TASK INSTRUCTIONS: This exercise calls for every record to be returned exactly, with pictures removed.

[Records from a collection]
......

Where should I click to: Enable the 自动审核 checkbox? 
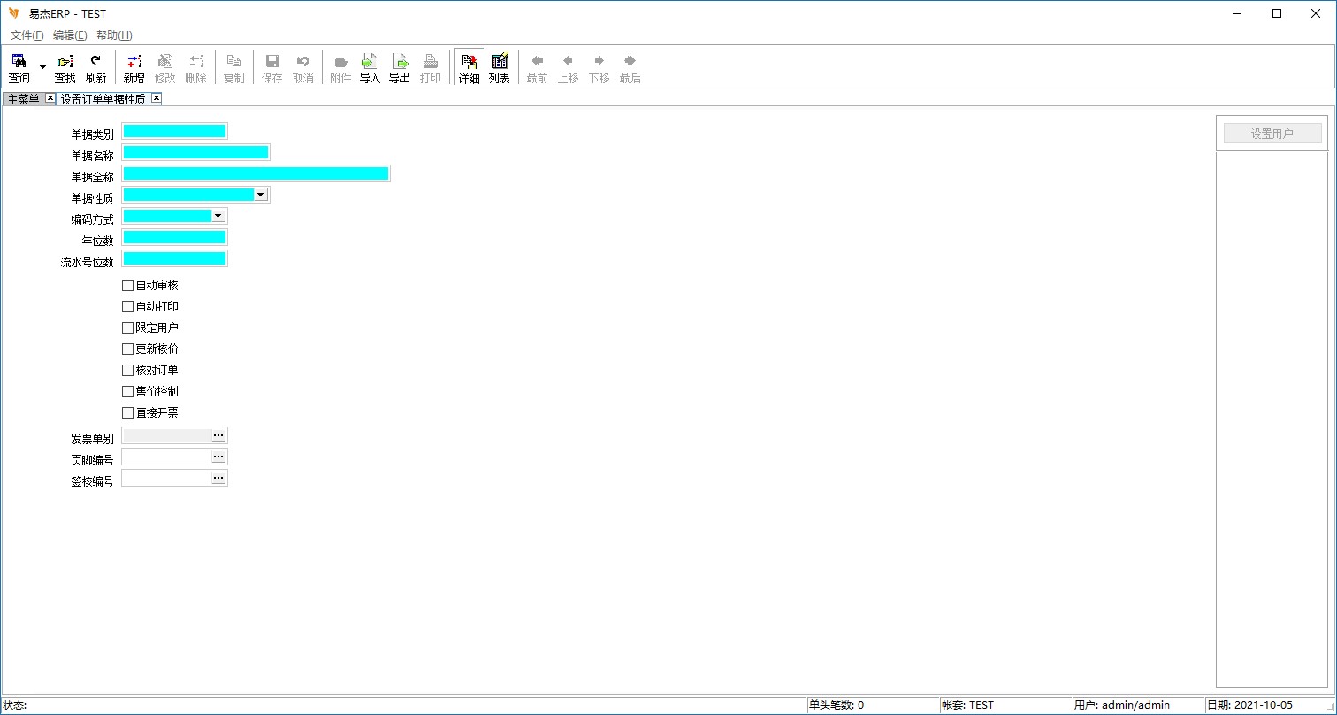pyautogui.click(x=128, y=285)
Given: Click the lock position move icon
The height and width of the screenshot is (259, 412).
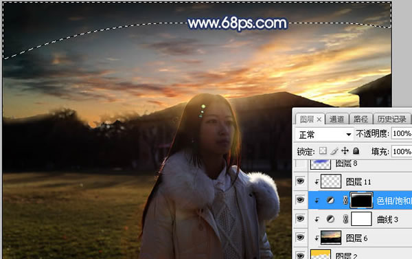Looking at the screenshot, I should click(x=345, y=151).
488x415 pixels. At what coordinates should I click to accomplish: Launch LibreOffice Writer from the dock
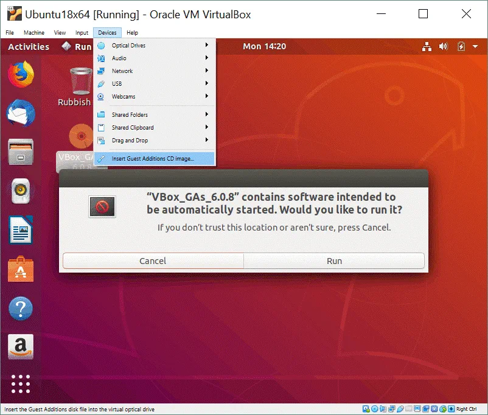point(21,230)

......

SOLUTION TO THIS TASK:
Where should I click to: Enable the 自动审核 checkbox? 
pyautogui.click(x=128, y=285)
Given: Click the lock position move icon
The height and width of the screenshot is (259, 412).
Looking at the screenshot, I should click(x=345, y=151).
488x415 pixels. At what coordinates should I click to accomplish: Launch LibreOffice Writer from the dock
point(21,230)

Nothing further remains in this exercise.